(What is expected): Search the lines of the records for the word "Locate", and copy every line that has it.
[[ The records, beginning ]]
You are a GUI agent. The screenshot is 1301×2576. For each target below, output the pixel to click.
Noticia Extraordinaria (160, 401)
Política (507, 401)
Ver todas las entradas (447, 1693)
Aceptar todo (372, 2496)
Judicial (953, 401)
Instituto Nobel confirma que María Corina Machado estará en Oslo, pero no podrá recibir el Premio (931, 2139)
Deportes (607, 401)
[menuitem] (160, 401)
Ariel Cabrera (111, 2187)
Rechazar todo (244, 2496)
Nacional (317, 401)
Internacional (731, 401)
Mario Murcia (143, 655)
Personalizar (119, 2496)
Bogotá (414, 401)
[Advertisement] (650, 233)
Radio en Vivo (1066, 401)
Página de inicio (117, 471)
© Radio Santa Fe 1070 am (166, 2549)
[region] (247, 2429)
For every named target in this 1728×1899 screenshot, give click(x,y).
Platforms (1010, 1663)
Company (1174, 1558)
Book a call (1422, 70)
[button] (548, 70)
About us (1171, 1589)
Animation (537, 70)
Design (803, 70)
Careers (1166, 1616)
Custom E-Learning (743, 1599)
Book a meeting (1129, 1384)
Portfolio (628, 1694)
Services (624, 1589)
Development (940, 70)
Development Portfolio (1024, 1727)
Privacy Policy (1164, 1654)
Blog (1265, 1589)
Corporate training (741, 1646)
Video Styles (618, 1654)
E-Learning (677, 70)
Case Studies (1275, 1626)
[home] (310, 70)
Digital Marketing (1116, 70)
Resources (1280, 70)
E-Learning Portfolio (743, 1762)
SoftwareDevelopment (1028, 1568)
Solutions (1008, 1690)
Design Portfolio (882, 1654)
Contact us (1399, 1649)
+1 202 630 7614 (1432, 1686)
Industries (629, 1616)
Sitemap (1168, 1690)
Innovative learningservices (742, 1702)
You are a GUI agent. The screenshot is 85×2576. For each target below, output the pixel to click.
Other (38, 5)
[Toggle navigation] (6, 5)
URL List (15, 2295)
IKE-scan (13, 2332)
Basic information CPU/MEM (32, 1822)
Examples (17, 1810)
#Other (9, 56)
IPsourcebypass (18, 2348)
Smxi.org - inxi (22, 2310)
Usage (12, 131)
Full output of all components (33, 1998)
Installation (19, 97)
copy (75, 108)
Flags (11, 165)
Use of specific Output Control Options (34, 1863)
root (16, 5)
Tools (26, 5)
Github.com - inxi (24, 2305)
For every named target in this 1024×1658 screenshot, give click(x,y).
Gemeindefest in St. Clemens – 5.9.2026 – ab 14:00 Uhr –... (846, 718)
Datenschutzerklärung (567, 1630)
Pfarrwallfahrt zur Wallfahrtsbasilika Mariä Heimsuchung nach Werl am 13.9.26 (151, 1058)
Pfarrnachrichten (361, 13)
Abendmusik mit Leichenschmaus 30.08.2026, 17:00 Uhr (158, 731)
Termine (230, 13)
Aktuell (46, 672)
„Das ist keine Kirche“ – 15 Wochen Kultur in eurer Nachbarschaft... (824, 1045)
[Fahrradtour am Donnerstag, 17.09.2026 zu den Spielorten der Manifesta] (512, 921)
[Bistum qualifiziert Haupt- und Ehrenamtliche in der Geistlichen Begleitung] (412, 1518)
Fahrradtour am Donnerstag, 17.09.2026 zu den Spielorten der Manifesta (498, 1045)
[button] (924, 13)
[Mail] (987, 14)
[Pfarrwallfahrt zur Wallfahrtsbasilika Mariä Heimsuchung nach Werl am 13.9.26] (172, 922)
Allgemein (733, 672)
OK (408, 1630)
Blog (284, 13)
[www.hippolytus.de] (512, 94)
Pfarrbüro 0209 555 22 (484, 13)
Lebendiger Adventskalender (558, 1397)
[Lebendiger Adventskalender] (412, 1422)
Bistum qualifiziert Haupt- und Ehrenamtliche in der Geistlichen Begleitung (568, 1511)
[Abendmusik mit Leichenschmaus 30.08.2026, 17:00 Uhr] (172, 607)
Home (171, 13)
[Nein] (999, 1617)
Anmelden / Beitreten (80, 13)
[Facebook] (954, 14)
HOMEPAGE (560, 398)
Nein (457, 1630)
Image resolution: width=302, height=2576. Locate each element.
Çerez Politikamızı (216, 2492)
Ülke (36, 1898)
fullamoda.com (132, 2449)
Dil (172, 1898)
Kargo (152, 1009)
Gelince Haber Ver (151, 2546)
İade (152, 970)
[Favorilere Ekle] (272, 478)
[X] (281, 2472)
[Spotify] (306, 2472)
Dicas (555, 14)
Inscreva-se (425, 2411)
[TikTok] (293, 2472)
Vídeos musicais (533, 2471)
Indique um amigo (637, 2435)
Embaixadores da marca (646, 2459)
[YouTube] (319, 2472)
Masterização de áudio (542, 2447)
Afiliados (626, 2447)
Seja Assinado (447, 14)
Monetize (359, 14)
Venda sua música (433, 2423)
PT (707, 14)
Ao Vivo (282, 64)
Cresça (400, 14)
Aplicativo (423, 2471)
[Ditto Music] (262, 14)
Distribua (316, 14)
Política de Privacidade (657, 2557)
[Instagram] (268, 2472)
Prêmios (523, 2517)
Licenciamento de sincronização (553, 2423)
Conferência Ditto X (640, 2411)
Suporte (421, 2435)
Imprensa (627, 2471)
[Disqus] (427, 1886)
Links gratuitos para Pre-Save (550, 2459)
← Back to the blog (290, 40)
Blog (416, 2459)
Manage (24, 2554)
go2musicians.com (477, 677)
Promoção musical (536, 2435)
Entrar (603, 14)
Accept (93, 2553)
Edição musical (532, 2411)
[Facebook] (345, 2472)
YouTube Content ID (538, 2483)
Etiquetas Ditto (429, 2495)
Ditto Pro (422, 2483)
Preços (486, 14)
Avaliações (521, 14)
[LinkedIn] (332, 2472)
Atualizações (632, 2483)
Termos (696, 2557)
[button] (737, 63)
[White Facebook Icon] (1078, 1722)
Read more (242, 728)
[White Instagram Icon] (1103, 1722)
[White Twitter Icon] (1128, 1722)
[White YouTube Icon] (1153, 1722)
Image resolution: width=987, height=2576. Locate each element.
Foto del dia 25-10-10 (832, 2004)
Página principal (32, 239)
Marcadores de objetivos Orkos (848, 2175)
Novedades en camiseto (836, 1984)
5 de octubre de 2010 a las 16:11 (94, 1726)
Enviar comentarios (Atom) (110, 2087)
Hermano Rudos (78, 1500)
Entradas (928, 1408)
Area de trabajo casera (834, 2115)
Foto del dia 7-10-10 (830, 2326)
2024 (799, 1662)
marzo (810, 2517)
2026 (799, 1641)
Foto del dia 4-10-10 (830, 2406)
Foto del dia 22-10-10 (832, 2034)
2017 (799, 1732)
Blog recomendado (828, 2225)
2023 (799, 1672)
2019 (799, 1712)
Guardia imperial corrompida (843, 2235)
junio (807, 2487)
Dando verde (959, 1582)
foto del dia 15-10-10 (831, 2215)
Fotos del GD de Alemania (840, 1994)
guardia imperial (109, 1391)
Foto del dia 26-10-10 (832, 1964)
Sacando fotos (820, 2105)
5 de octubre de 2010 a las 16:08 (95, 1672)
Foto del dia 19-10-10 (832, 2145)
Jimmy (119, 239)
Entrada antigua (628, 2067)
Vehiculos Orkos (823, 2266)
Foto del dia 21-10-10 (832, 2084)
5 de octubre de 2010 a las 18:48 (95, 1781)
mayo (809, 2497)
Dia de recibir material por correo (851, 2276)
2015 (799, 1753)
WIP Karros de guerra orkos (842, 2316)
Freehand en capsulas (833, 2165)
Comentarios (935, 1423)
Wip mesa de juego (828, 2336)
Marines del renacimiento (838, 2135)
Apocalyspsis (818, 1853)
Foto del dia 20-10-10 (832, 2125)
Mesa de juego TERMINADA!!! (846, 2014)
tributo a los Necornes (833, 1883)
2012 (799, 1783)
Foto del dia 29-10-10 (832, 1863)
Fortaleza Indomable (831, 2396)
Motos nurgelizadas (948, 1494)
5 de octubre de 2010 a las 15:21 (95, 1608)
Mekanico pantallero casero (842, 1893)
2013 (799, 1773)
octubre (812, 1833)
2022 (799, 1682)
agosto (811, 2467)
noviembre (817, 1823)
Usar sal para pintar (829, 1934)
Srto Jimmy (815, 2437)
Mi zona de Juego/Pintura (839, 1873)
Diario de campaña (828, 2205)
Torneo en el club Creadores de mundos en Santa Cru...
[[ The records, end ]]
(Expected answer):
Image resolution: width=302, height=2576. Locate each element.
Image resolution: width=987, height=2576. Locate each element.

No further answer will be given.